The following topics are provided to assist you:
If form authentication or pass-through functionality is not working, the problem might be that either "UseWebGateExtForPassthrough" parameter is not set to true in the Webgate profile or that webgate.dll is not configured as Wild Card Application Mapping in IIS. In such cases, Webgate does not perform authentication or authorization for HTTP "POST" requests for the resources protected by form-based authentication.
Solution
Confirm that the UseWebGateExtForPassthrough parameter is configured in the Webgate profile with a value of true and that webgate.dll is configured as Wild Card Application Mapping.
Following are some general guidelines to follow when installing Access Manager Webgates with IIS Web servers.
Account Privileges: The account that performs Access Manager installation must have administration privileges. The user account that is used to run OAM services must have the "Log on as a service" right, which can be set by selecting Administrative Tools, Local Policy, Local Policies, User Rights Assignments, Log on as a service.
IIS 6 Web Servers: You must run the WWW service in IIS 5.0 isolation mode. This is required by the ISAPI postgate filter. During Access Manager installation, this is usually set automatically. If it is not, you must set it manually for the Default Web site.

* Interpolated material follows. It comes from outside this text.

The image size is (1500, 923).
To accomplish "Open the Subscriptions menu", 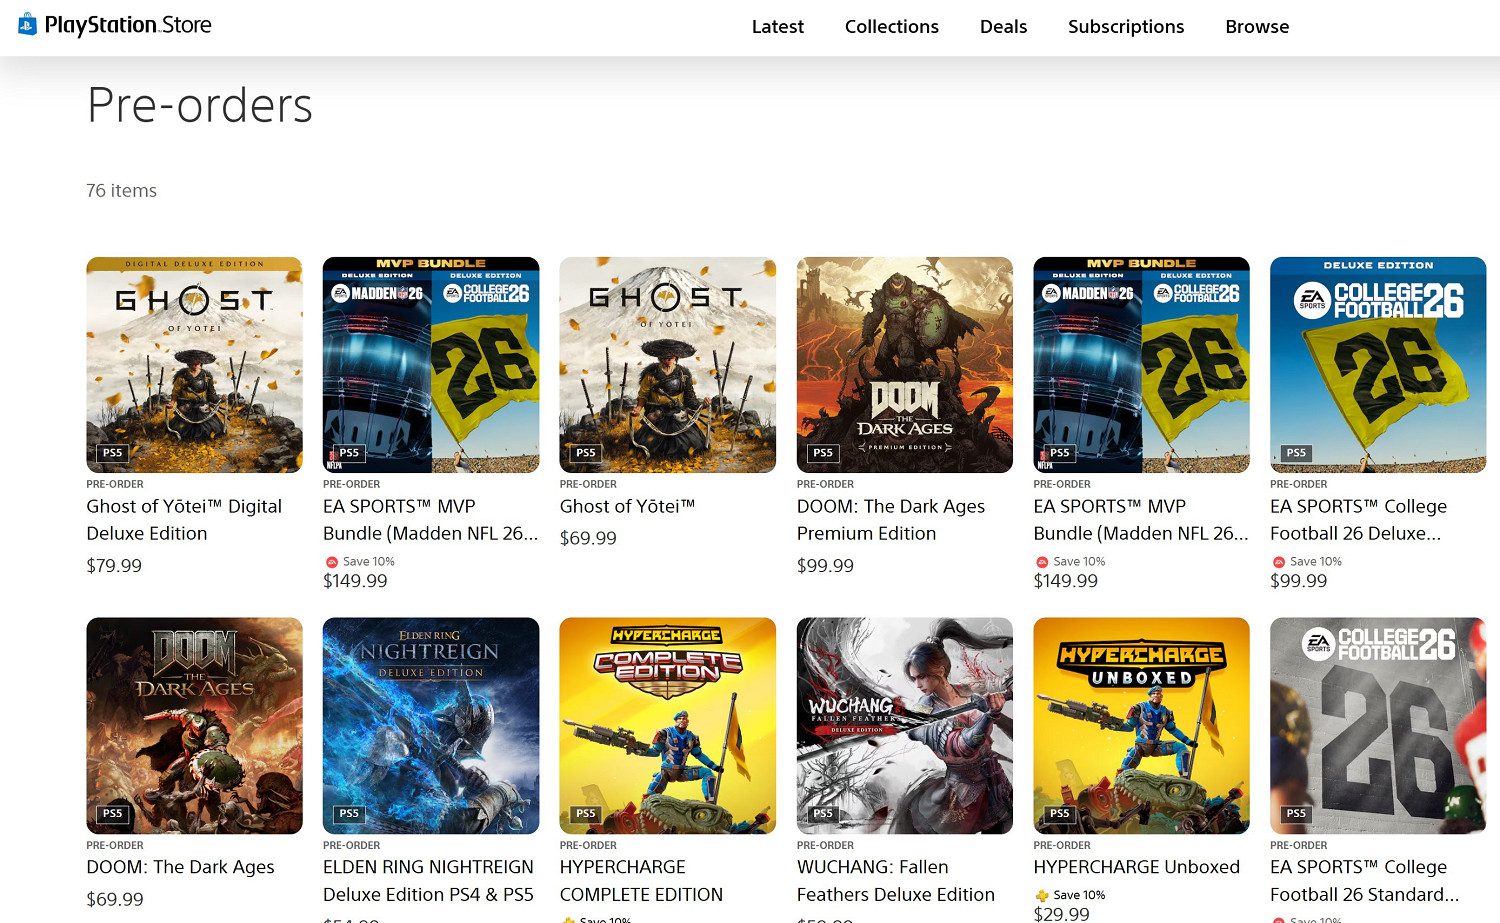I will coord(1125,27).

Webgate for IIS 7 Web Server: To use Form-based authentication without enabling pass through functionality (for example, "access/oblix/apps/webgate/bin/webgate.dll" is an action in the Form-based authentication scheme), ensure that the entry "<add segment="bin"/>" is not present in the applicationHost.config file. If the entry is present, you must remove it. Use the following steps to check this entry:
Go to Windows\System32\inetsrv\config and open the file applicationHost.config.

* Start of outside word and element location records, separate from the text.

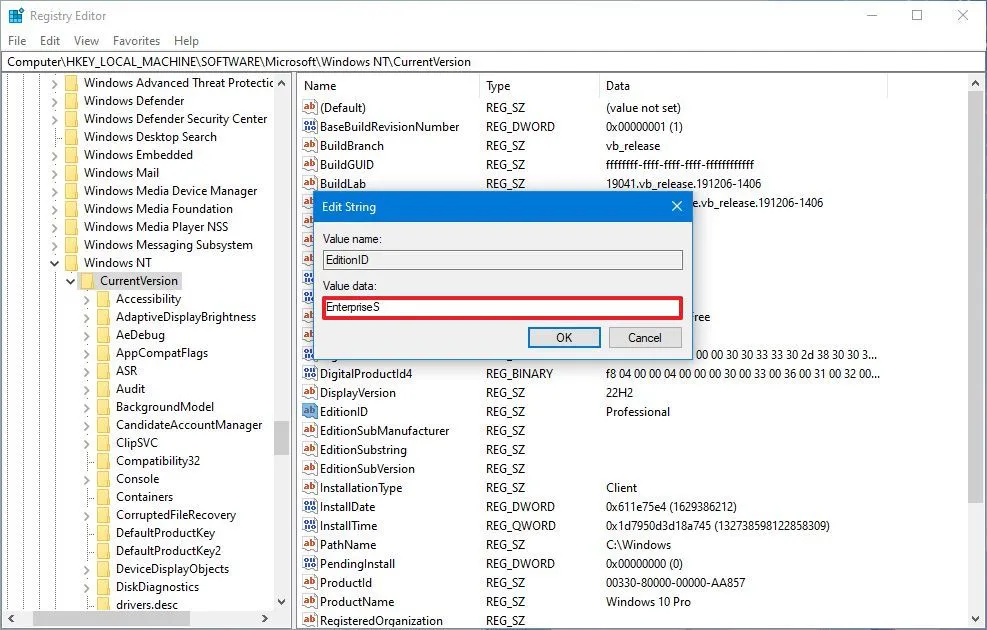
Task: Click the binary icon beside DigitalProductId4
Action: pos(309,373)
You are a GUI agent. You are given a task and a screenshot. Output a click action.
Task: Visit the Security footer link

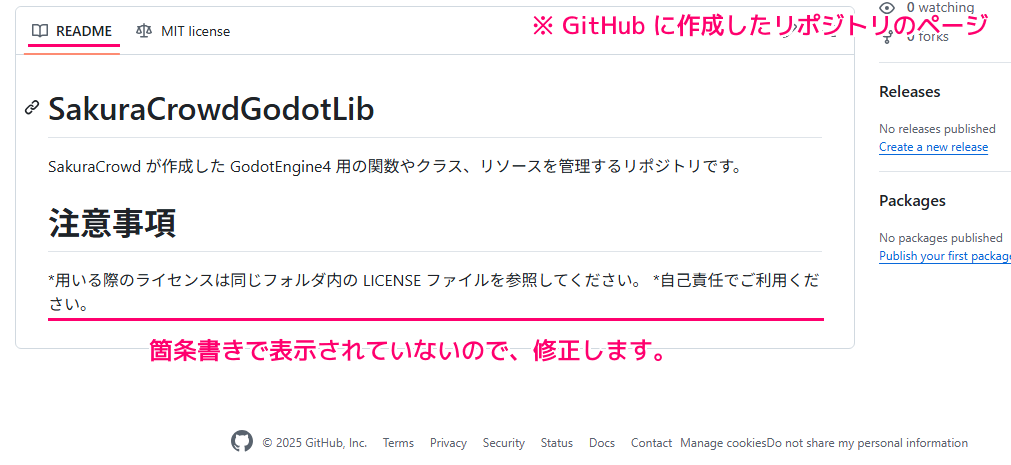pyautogui.click(x=503, y=443)
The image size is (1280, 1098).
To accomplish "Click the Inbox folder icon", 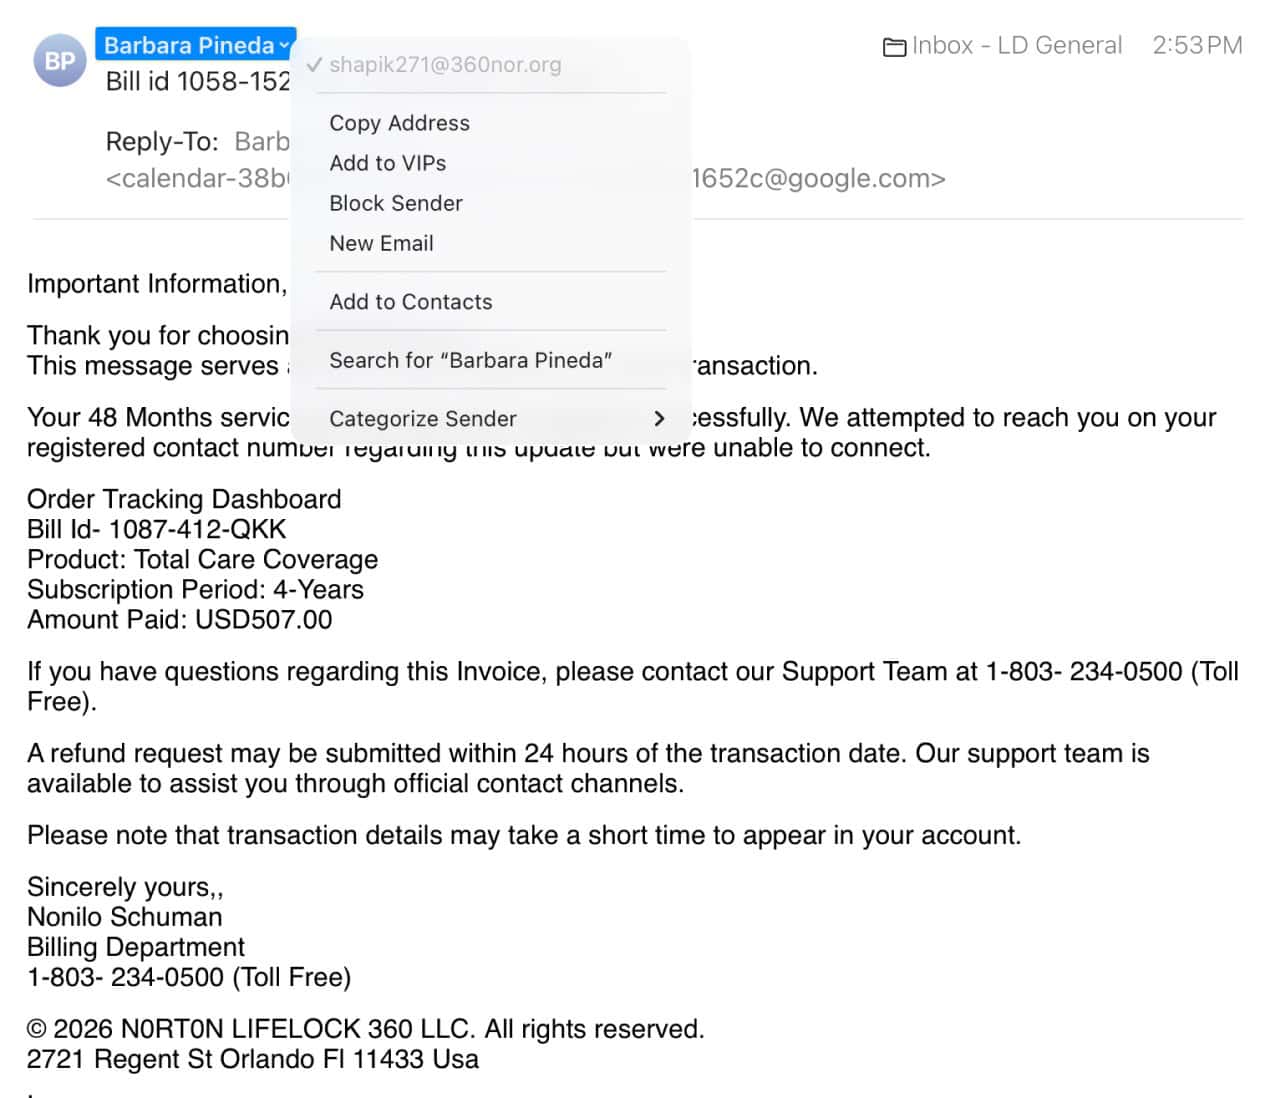I will [894, 47].

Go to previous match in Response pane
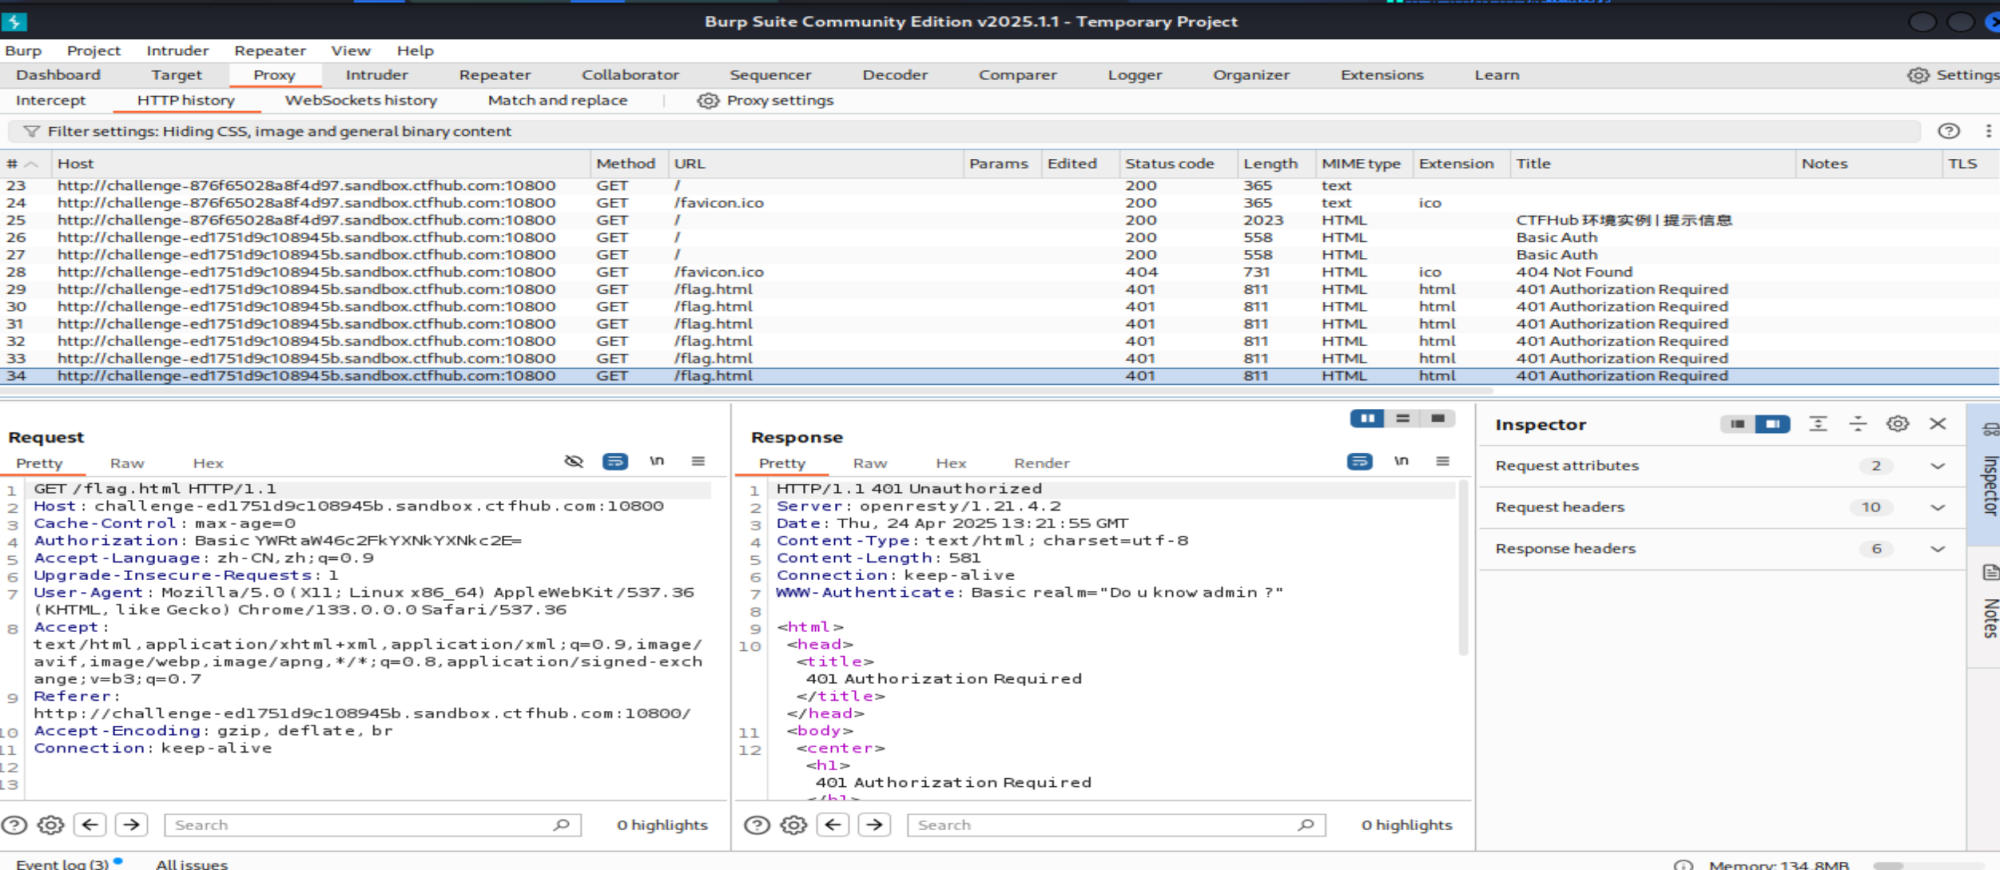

Search for the <hiddenSegments> module and remove the entry <add segment="bin"/> if it is present.
Webgate: When installing IIS Webgates, setting various permissions for the /access directory is required for IIS Webgates only when you are installing on a file system that supports NTFS. For example, suppose you install the ISAPI Webgate in Simple or Cert mode on a Windows 2000 computer running the FAT32 file system. The last installation panel provides instructions for manually setting various permissions that cannot be set on the FAT32 file system. In this case, these instructions may be ignored.

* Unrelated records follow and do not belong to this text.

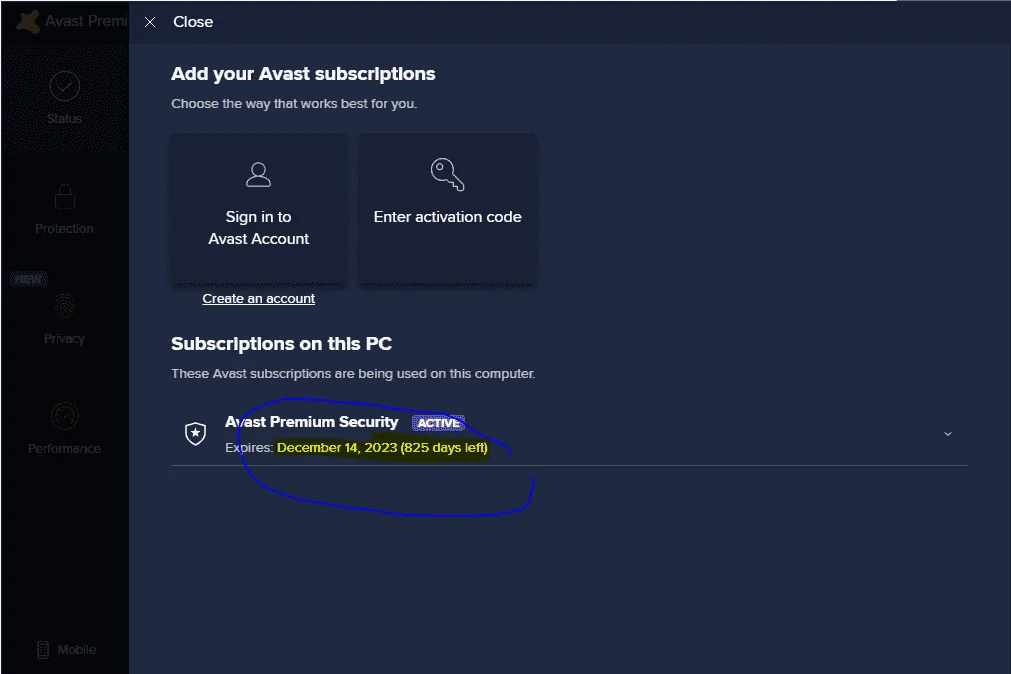Open the Privacy fingerprint icon
The image size is (1011, 674).
pos(64,306)
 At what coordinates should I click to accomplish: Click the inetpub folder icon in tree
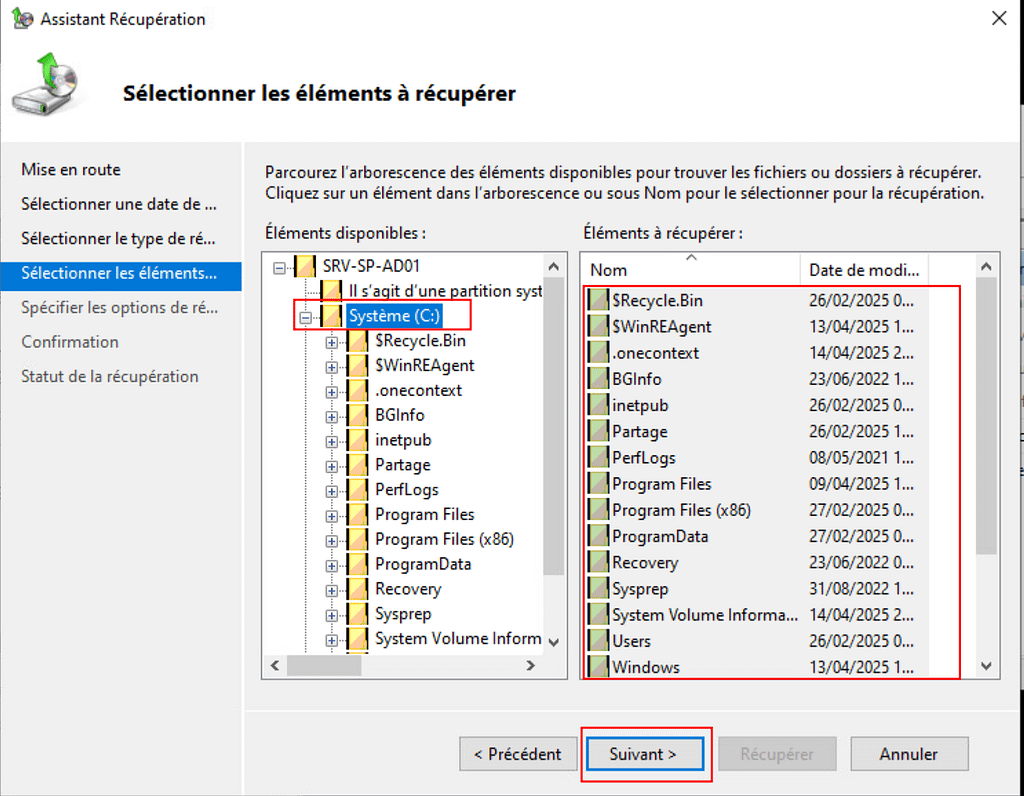point(358,440)
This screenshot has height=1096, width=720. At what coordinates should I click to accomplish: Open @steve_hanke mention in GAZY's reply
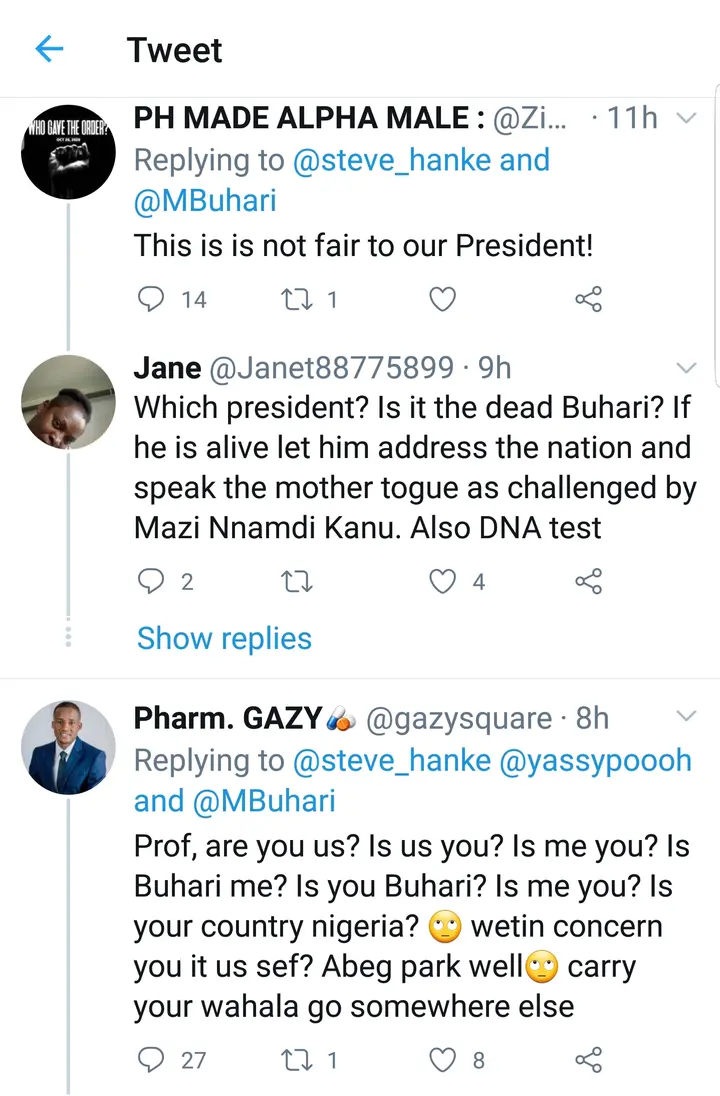391,760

On IIS 6 Web servers only, you must run the WWW service in IIS 5.0 isolation mode, which is a requirement of the ISAPI postgate filter. This scenario will work if you have 32-bit Access Manager binaries running on a 32-bit Windows operating system. However, there is an issue if you attempt to run a 32-bit postgate.dll on a 64-bit Windows machine with IIS running in 32-bit mode.
Problem
When running IIS in IIS5.0 isolation mode, you see the following message:
"ISAPI Filter 'C:\webgate\access\oblix\apps\webgate\bin\webgate.dll' could not be loaded due to a configuration problem.
Cause
The current configuration only supports loading images built for an AMD 64-bit processor architecture. The data field contains the error number.
Solution
To learn more about this issue, including how to troubleshoot this kind of processor architecture mismatch error, see the following Web site:
http://go.microsoft.com/fwlink/?LinkId=29349
For more information, see Help and Support Center at:
http://go.microsoft.com/fwlink/events.asp
Problem
IIS5 never existed as 64-bit. However, IIS v6's IIS5 Compatibility Mode on 64-bit Windows computers only runs as 64-bit.
Cause
It is architecturally impossible run IIS5 Isolation Mode 32- bit on 64-bit Windows, as described in documentation available through the following URLs:
http://www.microsoft.com/communities/newsgroups/en-us/default.aspx?dg=microsoft.pu blic.inetserver.iis&tid=5dd07102-8896-40cc-86cb-809060fa9426&cat=en_US_ 02ceb021-bb43-476d-8f8f-6c00a363ccf5&lang=en&cr=US&p=1
http://blogs.msdn.com/david.wang/archive/2005/12/14/HOWTO-Diagnose-one-cause-of-W3 SVC-failing-to-start-with-Win32-Error-193-on-64bit-Windows.aspx
A "The page cannot be displayed" error that appears after configuring Webgate for pass-through functionality, indicates a configuration issue.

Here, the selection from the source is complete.